Activity: Please return every record below exactly as it stands.

━━━━━ Records supplied

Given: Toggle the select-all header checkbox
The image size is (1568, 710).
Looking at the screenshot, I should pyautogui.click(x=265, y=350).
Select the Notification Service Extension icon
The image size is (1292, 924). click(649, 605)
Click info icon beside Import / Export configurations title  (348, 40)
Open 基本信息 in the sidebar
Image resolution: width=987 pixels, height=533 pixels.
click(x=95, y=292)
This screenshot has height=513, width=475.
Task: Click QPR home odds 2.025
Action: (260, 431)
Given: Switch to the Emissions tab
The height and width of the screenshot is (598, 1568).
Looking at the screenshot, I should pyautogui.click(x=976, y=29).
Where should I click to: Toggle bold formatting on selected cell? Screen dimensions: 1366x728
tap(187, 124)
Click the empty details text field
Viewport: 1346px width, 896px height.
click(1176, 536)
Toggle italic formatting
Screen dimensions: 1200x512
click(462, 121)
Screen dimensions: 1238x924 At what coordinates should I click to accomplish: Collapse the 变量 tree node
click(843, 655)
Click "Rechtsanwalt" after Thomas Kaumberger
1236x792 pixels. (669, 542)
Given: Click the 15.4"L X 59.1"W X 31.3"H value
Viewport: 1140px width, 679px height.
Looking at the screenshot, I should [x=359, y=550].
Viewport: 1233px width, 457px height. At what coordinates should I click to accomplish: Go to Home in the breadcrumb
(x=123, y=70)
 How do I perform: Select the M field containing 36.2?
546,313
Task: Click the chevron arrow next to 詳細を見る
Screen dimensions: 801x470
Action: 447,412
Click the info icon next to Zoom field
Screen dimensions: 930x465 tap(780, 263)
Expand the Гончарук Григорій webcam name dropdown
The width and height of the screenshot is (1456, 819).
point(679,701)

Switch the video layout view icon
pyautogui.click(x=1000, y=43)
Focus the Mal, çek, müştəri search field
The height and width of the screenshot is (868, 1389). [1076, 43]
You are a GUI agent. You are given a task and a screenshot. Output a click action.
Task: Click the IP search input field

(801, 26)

━━━━━━━━━━

Answer box:
Given: Toggle the select-all header checkbox
The image size is (1568, 710).
Looking at the screenshot, I should pyautogui.click(x=265, y=350).
Select the Notification Service Extension icon
The image size is (1292, 924). click(649, 605)
Click info icon beside Import / Export configurations title  (348, 40)
Open 基本信息 in the sidebar
Image resolution: width=987 pixels, height=533 pixels.
click(x=95, y=292)
This screenshot has height=513, width=475.
Task: Click QPR home odds 2.025
Action: (260, 431)
Given: Switch to the Emissions tab
The height and width of the screenshot is (598, 1568).
Looking at the screenshot, I should pyautogui.click(x=976, y=29).
Where should I click to: Toggle bold formatting on selected cell? Screen dimensions: 1366x728
tap(187, 124)
Click the empty details text field
Viewport: 1346px width, 896px height.
click(1176, 536)
Toggle italic formatting
Screen dimensions: 1200x512
click(462, 121)
Screen dimensions: 1238x924 At what coordinates should I click to accomplish: Collapse the 变量 tree node
click(843, 655)
Click "Rechtsanwalt" after Thomas Kaumberger
1236x792 pixels. (669, 542)
Given: Click the 15.4"L X 59.1"W X 31.3"H value
Viewport: 1140px width, 679px height.
Looking at the screenshot, I should [x=359, y=550].
Viewport: 1233px width, 457px height. At what coordinates should I click to accomplish: Go to Home in the breadcrumb
(x=123, y=70)
 How do I perform: Select the M field containing 36.2?
546,313
Task: Click the chevron arrow next to 詳細を見る
Screen dimensions: 801x470
Action: 447,412
Click the info icon next to Zoom field
Screen dimensions: 930x465 tap(780, 263)
Expand the Гончарук Григорій webcam name dropdown
The width and height of the screenshot is (1456, 819).
point(679,701)

Switch the video layout view icon
pyautogui.click(x=1000, y=43)
Focus the Mal, çek, müştəri search field
The height and width of the screenshot is (868, 1389). [1076, 43]
You are a GUI agent. You are given a task and a screenshot. Output a click action.
Task: Click the IP search input field

(801, 26)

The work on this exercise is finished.